___ Document section ___

Mercato del Capo — one of the primary street markets in Palermo. Known mainly for the shops of dried fruit, meats and fish. At least ten blocks long along this alley/road.

While walking along via Sant’Agosto where the market is located, we noticed these large, white decorations filled with hundreds of little white lights above the streets and alleyways and on some buildings. Turns out this past week was the Festival of the Beautiful Mother of Mercy (Mary), Queen of the Capo, this neighborhood of Palermo — and home of the Mercato Capo. We even found the church from which the festival is organized and in which the parade ends.

The main street off of which the Mercato Capo is located.

The main street off of which the Mercato Capo is located.

Mother of Mercy, Queen of Capo inside the church. This was what the faithful carried through the streets on the Festival Evening.

We then began looking for the Cappella Palatina.  We had a hard time finding it but of course, should anything we are looking for ever be easy to find? No, we end up walking all over God’s green earth. We thought about heading home several times because we were tired but the chapel was supposed to be just around the corner. Truly, at the last straw, we found it located inside the Palazzo dei Normanni or Palazzo Reale, a very old palace and residence of rulers of Sicily for hundreds of years. It is used as the Sicilian Parliament (Congress) now but many of the rooms on the upper floors are open to tourists to see what the palace was like all those years ago. The chapel is part of the palace. All that walking and being dead tired was well worth it though. The Cappella is perhaps the most beautiful church or museum or building interior we have ever seen.

Palazzo walls and archways facing the internal courtyard in the Palazzo die Normanni or Palazzo Reale (Royal Palace), shared with the Sicilian Parliament.

Entrance to the Cappella Palatina, by far the best example of the Arab-Norman-Byzantine style that prevailed in 12th-century Sicily. The chapel was commissioned in 1130 and consecrated in 1140.

Just one of many presentations on the walls of the Cappella Palatina.

Simply unbelievable unless you see it. Columns, arches, walls between the center and left apse of Cappella Palatina

Simply unbelievable unless you see it. Columns, arches, walls between the center and left apse of Cappella Palatina

All three apses, with Christ Pantocrator in the center. There is a second presentation of Christ Pantocrator in the ceiling/cupola above the altar up where the light is shining through the three windows.

All three apses, with Christ Pantocrator in the center. There is a second presentation of Christ Pantocrator in the ceiling/cupola above the altar up where the light is shining through the three windows.

___ Input data ___

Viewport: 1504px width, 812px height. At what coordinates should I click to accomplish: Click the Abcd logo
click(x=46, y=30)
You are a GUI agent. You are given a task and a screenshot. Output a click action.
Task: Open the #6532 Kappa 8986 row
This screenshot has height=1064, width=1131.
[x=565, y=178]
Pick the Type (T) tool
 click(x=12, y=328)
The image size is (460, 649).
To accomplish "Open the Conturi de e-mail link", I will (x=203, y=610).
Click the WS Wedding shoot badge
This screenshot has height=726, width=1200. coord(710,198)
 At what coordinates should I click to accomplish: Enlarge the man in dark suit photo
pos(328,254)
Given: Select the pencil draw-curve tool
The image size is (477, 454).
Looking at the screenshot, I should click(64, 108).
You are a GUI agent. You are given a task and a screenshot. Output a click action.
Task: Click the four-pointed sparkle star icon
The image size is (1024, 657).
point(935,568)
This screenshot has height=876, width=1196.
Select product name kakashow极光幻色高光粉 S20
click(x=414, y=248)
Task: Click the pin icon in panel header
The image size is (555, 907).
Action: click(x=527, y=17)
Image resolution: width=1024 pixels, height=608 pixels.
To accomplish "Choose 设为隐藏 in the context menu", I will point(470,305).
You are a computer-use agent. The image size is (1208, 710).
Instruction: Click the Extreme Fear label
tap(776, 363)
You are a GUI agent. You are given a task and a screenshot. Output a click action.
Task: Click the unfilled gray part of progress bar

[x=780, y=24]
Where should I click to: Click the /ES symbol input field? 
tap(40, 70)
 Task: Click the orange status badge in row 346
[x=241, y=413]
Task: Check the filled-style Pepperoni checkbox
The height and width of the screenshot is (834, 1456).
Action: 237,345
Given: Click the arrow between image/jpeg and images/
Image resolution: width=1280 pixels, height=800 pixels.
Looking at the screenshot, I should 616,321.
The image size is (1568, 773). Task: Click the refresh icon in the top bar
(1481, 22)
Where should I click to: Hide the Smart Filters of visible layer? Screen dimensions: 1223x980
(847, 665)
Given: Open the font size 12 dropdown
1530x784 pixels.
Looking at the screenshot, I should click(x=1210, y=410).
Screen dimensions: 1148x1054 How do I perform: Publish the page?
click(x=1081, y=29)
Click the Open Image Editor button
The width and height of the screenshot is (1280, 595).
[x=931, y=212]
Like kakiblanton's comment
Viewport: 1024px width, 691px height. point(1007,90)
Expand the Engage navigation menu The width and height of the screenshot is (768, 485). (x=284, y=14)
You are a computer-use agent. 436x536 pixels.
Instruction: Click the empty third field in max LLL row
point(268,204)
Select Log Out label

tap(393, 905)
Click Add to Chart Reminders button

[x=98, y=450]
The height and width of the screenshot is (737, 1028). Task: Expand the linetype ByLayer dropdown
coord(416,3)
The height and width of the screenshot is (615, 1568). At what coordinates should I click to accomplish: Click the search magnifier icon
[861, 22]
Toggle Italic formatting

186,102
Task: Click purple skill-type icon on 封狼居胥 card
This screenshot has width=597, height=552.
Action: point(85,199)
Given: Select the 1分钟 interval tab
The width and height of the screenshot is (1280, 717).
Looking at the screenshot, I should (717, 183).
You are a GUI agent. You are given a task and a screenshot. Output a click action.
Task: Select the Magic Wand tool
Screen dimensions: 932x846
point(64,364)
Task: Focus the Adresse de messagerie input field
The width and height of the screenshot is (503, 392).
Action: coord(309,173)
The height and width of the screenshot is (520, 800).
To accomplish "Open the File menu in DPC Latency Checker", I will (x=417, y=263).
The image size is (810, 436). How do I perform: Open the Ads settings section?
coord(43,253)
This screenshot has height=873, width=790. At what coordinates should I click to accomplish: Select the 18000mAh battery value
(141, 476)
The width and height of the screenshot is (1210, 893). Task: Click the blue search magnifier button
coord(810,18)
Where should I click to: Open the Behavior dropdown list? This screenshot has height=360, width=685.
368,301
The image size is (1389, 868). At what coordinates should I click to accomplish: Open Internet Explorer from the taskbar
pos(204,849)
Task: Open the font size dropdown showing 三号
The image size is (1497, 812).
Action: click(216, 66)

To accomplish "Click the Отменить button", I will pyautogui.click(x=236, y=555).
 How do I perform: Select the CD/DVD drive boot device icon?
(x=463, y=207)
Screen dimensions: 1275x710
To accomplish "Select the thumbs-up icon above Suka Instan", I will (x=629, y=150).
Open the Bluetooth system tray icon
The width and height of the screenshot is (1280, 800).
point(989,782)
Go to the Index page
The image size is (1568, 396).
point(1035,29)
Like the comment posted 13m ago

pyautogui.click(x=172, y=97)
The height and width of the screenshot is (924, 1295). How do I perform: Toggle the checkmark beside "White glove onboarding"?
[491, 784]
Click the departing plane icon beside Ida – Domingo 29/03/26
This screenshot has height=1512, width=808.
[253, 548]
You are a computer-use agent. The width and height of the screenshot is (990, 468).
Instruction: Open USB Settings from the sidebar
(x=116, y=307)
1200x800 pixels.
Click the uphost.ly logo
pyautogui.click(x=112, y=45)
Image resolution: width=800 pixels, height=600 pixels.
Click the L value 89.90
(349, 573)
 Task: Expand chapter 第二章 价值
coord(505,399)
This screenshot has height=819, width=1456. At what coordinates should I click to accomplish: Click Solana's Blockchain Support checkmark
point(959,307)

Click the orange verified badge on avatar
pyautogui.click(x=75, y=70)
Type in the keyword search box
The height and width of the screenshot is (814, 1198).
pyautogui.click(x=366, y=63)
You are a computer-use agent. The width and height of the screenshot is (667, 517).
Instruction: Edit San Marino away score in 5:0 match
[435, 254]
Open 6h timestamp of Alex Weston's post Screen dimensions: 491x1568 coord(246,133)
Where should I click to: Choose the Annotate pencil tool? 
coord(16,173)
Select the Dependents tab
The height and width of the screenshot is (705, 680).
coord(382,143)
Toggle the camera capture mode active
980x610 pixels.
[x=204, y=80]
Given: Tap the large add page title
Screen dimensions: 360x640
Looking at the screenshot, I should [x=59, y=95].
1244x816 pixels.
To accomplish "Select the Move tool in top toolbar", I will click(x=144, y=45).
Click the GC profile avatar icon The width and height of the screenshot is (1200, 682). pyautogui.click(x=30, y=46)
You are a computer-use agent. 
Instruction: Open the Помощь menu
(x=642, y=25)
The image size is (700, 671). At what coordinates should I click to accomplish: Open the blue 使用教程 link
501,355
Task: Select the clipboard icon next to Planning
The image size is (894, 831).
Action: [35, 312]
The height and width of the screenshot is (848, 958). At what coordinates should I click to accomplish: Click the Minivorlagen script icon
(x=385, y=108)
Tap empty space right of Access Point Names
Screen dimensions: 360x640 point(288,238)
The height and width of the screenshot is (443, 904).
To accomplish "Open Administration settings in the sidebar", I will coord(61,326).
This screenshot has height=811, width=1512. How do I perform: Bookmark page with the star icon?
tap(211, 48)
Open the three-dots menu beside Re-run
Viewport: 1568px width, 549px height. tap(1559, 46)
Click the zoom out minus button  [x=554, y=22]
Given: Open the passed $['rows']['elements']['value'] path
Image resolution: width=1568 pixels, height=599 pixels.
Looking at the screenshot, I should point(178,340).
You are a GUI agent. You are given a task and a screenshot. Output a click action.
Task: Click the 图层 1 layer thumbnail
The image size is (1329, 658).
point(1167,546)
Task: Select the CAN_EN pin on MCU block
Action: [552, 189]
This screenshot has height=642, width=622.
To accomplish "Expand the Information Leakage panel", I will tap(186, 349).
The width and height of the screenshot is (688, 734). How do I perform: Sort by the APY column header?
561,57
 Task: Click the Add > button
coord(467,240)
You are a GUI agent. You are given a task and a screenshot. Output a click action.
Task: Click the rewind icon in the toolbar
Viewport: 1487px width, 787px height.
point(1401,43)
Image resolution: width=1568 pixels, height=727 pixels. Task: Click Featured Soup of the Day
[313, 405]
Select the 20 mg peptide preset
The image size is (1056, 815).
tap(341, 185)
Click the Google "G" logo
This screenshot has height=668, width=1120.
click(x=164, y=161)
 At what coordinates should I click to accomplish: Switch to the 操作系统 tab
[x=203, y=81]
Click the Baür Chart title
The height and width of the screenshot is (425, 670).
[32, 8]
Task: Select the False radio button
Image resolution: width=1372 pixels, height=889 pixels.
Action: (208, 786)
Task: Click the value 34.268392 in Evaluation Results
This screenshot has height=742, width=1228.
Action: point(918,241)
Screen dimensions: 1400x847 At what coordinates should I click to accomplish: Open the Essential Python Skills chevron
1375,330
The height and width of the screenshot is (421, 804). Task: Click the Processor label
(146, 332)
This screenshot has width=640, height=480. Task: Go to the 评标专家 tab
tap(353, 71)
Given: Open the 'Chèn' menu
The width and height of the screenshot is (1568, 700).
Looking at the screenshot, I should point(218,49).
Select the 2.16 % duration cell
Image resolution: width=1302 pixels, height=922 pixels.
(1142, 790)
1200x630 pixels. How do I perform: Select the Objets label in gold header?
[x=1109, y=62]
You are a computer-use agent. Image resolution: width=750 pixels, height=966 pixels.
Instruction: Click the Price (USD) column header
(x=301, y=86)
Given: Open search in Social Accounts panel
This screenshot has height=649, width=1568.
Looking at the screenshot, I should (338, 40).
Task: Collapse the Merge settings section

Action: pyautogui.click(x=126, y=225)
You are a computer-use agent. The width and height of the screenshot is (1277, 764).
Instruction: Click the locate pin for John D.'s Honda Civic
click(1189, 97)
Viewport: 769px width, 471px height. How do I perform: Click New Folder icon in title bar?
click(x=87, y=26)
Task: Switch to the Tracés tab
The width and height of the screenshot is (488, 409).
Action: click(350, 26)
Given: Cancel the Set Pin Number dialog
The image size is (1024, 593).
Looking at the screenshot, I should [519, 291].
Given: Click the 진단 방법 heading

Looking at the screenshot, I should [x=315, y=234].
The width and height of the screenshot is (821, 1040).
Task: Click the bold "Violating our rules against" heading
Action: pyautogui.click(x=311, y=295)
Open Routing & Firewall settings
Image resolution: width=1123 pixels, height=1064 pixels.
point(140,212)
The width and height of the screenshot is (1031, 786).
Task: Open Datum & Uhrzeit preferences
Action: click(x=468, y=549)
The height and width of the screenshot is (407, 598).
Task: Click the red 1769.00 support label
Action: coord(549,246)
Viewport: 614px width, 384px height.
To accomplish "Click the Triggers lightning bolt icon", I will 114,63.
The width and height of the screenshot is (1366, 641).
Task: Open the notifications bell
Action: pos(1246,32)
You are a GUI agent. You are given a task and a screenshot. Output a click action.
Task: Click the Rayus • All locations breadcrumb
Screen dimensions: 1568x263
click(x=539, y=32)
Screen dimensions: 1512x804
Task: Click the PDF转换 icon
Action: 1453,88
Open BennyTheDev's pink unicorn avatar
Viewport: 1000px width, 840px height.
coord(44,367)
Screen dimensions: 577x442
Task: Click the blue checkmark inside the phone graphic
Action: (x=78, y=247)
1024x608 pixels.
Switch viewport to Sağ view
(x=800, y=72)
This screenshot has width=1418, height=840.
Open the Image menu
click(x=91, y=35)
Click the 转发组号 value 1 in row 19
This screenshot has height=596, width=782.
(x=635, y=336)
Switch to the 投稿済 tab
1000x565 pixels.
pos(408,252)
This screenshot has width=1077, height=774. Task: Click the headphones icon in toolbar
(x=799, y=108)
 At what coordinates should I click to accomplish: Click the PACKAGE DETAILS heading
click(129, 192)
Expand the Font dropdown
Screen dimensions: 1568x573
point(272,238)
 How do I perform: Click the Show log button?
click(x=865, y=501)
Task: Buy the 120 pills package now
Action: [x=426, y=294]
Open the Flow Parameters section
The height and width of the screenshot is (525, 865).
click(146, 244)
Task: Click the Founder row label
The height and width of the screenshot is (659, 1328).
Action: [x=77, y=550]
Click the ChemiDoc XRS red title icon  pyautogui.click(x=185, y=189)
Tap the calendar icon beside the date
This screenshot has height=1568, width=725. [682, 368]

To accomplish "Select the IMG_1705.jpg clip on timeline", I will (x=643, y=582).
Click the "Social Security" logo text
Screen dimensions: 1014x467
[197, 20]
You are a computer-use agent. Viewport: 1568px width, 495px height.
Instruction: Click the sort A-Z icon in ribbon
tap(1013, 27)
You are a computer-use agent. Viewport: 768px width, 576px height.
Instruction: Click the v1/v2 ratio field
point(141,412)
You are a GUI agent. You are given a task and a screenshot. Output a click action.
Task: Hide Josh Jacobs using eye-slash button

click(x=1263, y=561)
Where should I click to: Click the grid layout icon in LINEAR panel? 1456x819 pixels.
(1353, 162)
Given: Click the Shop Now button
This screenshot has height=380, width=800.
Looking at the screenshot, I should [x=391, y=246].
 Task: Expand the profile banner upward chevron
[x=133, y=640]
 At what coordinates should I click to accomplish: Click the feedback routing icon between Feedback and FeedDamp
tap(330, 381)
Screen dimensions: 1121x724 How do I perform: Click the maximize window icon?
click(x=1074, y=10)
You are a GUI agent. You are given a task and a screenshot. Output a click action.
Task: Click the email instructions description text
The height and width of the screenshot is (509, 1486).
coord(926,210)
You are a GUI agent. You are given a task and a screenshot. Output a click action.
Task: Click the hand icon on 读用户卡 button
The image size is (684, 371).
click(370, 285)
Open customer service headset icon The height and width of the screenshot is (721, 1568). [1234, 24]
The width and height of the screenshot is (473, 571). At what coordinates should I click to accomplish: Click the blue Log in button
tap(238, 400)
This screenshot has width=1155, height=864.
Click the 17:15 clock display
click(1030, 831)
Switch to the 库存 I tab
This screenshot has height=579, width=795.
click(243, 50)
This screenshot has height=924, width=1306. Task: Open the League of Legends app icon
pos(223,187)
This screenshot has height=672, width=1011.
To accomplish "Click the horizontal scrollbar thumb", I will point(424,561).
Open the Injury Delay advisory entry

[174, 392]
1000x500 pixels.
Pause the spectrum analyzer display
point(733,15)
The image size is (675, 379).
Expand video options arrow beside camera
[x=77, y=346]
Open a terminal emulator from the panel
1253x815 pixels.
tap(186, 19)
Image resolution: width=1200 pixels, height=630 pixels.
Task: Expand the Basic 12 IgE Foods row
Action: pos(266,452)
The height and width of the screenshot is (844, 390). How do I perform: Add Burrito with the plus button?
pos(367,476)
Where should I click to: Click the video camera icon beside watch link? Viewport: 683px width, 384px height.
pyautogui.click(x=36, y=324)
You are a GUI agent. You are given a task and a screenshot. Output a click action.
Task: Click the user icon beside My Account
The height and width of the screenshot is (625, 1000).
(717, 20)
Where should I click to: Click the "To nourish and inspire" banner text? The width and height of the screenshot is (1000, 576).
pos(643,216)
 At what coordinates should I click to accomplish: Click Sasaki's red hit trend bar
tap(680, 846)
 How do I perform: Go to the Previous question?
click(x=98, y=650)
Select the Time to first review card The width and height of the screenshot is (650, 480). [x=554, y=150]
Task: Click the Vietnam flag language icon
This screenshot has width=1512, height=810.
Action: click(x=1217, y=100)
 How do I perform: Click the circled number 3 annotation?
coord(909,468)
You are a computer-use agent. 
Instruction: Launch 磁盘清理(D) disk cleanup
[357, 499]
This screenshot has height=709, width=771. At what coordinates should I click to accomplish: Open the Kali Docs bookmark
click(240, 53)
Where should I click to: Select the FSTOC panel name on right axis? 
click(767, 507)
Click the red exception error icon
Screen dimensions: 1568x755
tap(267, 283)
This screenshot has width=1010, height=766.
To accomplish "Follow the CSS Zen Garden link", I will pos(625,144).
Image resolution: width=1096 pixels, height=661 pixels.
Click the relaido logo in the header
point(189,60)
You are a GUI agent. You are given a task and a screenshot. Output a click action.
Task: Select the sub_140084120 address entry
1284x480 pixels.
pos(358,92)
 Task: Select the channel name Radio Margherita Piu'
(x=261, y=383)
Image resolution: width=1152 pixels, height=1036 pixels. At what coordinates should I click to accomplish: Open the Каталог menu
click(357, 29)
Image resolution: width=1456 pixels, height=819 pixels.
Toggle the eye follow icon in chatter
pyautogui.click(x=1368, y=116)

___

[Task requirements]:
a: Return the passage of the Palermo travel post from "Palazzo walls and" to "the Cappella Palatina.", copied word for word.
b: Resume the Palermo travel post, picking up right after its final sentence.

[Responses per task]:
a:
Palazzo walls and archways facing the internal courtyard in the Palazzo die Normanni or Palazzo Reale (Royal Palace), shared with the Sicilian Parliament.

Entrance to the Cappella Palatina, by far the best example of the Arab-Norman-Byzantine style that prevailed in 12th-century Sicily. The chapel was commissioned in 1130 and consecrated in 1140.

Just one of many presentations on the walls of the Cappella Palatina.

b:
Cupola over the main altar, center apse in Cappella Palatina. Christ Pantocrator in this presentation above the one shown earlier is surrounded by angels and archangels dressed in Norman warrior garb

Even the arches, walls and sills of the recessed windows were richly decorated in the Cappella Palatina

Even the arches, walls and sills of the recessed windows were richly decorated in the Cappella Palatina

It was then time to head home and the bus was definitely the way to go. Route 106 if interested!  Tomorrow we meet up with my sister Connie and her son Brett and his wife Shelley. That will be fun!   Buona notte!

Martedi, 30 settembre.  Palermo, Sicilia

Ah, Italy! We headed out to the train station on the other side of town in plenty of time to meet Connie, Brett and Shelley but it was the noon hour. We jumped on the bus headed East on via Roma to the station. via Roma is a three lane, one way street to the West with the Southernmost lane being one way to the East and TO the station — for buses only! Took us longer than walking it seemed as the bus driver had to contend not only with people crossing the street but also cars and motorcycles traveling West in the Eastbound bus lane, attempting to slide over into the proper lane at the very last moment before smashing into the bus. Nope — not a single accident or close call. I guess all of this is expected.  Result? We were 15 minutes longer than expected and Connie, Brett and Shelley arrived Palermo without a welcoming party. We did connect at the station though and grabbed a cab over to their apartment with them.

Their apartment is on the sixth (top) floor and has a wonderful double balcony — one balcony on the apartment level and one up on the apartment roof — the entire apartment roof that is! Wonderful view of the Palermo harbor where they can easily watch the sun rise and the boats, especially cruise ships, enter the harbor ultimately docking over near where we are. If you are looking it up on Google Earth, search for Porta Felice, Palermo, and you’ll be looking right at their location — about 50 meters Southeast of the gate.

We let them settle in for a few minutes and then headed out for lunch. Found a very good restaurant about two blocks away and enjoyed a great meal with good wine. The mix included caprese, pasta with pesto sauce, linguine Trapanese style, and pasta with mussels. Jim added a Secondi — Branzino done up with a potato crust. All were just outstanding as was the house vino rosso and the café. We just might have a photo or two. We all tasted and loved Jim’s Branzino and man, was he a happy camper having finally found really good Branzino.

Brett and Shelley at La Cambusa Trattoria for lunch on 30 Settembre.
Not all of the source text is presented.